What I actually said:






			
				TeeJay said:
			
		

> ...I think it is completely reasonable to say that the STWC, anti-Iraq-war, SWP/RUC/etc crowd would not be taking up positions and seeking to take over the organising of protests etc if this had simply been a shooting outside of the context of 7/7 and 21/7...


I said I am willing to stand corrected if Donna Ferentes wants to provide more information about other occasions when "the STWC, anti-Iraq-war, SWP/RUC/etc crowd" have got involved with police shootings and similar issues.

My impression is that this is a cynical bangwagon jumping and an attempt to tie Stockwell to Iraq.

I am willing to look at evidence that suggests that this bunch have supported these kinds of campaigns in the past and have supported them in a genuine way not just as a band-wagon/issue hijacking.


----------



## flimsier (Aug 24, 2005)

Teejay, search the Socialist worker website if you're really interested. It's not that hard and I'm not doing it for you, but there are front page stories (harry stanley), as well as plenty of pieces promoting action.


----------



## Pickman's model (Aug 24, 2005)

if standing about being told what to chant is yr idea of 'action'...


----------



## flimsier (Aug 24, 2005)

X-77 said:
			
		

> Yeah, Janet Alder stood as respect candidate in Tottenham this year.



Something actually criticised as the SWP 'imposing' a candidate because of the issue of her brother.

Criticised on here, I should add.


----------



## butchersapron (Aug 24, 2005)

TeeJay said:
			
		

> What I actually said:I said I am willing to stand corrected if Donna Ferentes wants to provide more information about other occasions when "the STWC, anti-Iraq-war, SWP/RUC/etc crowd" have got involved with police shootings and similar issues.
> 
> My impression is that this is a cynical bangwagon jumping and an attempt to tie Stockwell to Iraq.
> 
> I am willing to look at evidence that suggests that this bunch have supported these kinds of campaigns in the past and have supported them in a genuine way not just as a band-wagon/issue hijacking.


 Seeing as you based your arguments on them not doing so in the past, in fact, on them doing something specific in those cases (none of which you seem able to mention) then i'm afraid that i'm not so convinced of your intentions.

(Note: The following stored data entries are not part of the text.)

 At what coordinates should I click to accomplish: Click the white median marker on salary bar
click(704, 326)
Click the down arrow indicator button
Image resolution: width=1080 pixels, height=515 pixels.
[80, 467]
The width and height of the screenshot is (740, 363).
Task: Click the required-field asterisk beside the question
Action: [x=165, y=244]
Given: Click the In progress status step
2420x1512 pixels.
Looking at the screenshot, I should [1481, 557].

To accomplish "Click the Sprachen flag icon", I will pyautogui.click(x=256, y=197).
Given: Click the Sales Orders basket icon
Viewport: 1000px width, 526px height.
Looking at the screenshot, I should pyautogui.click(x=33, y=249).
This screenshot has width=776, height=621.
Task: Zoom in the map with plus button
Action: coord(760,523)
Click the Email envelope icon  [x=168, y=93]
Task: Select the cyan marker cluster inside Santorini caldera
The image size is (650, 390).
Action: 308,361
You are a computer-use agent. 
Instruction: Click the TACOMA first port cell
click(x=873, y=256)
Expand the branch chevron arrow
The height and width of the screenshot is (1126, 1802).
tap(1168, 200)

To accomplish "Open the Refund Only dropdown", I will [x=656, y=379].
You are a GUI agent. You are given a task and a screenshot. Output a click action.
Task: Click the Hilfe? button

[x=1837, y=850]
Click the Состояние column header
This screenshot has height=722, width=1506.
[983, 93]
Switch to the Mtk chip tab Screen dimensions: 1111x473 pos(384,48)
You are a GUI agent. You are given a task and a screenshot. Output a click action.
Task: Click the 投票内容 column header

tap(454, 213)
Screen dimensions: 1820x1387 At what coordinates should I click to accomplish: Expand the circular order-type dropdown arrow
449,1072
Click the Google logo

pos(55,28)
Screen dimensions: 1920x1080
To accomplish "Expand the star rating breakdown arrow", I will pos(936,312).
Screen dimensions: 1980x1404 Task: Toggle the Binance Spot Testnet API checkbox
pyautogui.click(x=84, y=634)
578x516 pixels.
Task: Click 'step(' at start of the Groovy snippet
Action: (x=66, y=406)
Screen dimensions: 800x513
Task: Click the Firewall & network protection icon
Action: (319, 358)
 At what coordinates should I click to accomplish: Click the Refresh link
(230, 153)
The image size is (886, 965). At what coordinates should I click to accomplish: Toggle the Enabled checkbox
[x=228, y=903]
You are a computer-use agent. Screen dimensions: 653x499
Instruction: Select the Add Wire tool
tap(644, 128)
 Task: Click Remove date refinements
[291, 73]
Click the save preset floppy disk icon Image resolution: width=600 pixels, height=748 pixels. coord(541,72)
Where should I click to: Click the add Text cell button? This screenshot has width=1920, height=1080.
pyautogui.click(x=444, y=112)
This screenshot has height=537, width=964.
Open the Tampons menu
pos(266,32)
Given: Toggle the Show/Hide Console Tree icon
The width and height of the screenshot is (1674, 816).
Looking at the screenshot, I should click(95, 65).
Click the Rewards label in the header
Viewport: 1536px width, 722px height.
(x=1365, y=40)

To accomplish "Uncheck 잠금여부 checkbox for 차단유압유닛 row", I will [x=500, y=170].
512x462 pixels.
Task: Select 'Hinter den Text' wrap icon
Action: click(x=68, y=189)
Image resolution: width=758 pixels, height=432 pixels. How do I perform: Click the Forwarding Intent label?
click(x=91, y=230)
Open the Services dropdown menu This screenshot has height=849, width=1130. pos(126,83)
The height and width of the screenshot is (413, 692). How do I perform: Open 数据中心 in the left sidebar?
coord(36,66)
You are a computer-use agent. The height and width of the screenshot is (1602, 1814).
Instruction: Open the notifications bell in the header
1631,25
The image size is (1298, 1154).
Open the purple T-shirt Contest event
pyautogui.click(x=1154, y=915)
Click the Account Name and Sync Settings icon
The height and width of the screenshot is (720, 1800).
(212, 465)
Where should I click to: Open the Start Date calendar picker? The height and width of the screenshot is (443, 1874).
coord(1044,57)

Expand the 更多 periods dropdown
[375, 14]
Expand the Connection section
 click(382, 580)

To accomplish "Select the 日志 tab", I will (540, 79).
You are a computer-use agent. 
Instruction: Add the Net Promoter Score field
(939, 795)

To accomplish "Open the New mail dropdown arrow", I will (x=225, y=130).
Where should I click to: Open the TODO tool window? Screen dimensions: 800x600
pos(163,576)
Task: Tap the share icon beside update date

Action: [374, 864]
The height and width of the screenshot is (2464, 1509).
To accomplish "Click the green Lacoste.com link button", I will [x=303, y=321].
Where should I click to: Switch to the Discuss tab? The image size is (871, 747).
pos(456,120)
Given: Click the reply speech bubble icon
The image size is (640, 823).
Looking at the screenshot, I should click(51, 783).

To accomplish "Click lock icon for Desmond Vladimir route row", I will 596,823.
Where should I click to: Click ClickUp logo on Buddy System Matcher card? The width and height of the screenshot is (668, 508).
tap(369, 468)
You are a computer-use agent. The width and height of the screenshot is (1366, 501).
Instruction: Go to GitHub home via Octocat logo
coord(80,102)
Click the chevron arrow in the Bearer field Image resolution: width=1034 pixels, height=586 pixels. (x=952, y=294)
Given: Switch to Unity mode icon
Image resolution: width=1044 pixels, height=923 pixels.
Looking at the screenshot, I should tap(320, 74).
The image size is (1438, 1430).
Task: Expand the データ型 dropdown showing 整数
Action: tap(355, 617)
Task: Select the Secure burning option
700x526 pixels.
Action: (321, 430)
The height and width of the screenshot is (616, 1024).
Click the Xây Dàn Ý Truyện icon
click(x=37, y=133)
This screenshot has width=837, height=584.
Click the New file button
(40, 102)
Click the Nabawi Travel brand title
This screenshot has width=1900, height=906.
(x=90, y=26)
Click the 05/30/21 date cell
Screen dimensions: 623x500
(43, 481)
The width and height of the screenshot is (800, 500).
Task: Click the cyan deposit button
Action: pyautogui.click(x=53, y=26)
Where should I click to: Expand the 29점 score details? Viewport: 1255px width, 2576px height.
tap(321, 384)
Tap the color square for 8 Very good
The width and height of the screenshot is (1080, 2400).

You should have looked at/for these cases first, not only when challenged. And i'm hardly known for my pro-SWP feelings.


----------



## flimsier (Aug 24, 2005)

Pickman's model said:
			
		

> if standing about being told what to chant is yr idea of 'action'...



A different argument we've had many times.

I'd say there's one bandwagon jumper here, and I'm not accusing you for once.


----------



## Pickman's model (Aug 24, 2005)

flimsier said:
			
		

> A different argument we've had many times.


it isn't one we've had before...


> _
> I'd say there's one bandwagon jumper here, and I'm not accusing you for once._


name names!


----------



## flimsier (Aug 24, 2005)

TJ: I also recall stuff about the shootings in Gothenburg and Italy (which is covered in a book by Jonathan Neale that I think PM has read).


----------



## TeeJay (Aug 24, 2005)

Maybe I am wrong: Maybe they *always* seek to cynically bandwagon-jump/issue-hijack wherever and whenever they can and the fact that they couldn't link one hijackable issue (police shooting) to another (Iraq) wouldn't stop them?

I'm not so sure about STWC tho' - surely they have never been involved in other shooting campaigns, which would be understandable given that they are a campaign against the Iraq war.

Coming back to my main point: Would the STWC et al people have got involved with Justice4Jean if they couldn't somehow connect it to Iraq?

Do SWP et al get involved with *anything* that they can't hijack?


----------



## Pickman's model (Aug 24, 2005)

TeeJay said:
			
		

> Do SWP et al get involved with *anything* that they can't hijack?


yes: but they always get involved with stuff with the intent of hijacking. never get on a plane with a load of swappies, for several obvious reasons!


----------



## Donna Ferentes (Aug 24, 2005)

TeeJay said:
			
		

> Do SWP et al get involved with *anything* that they can't hijack?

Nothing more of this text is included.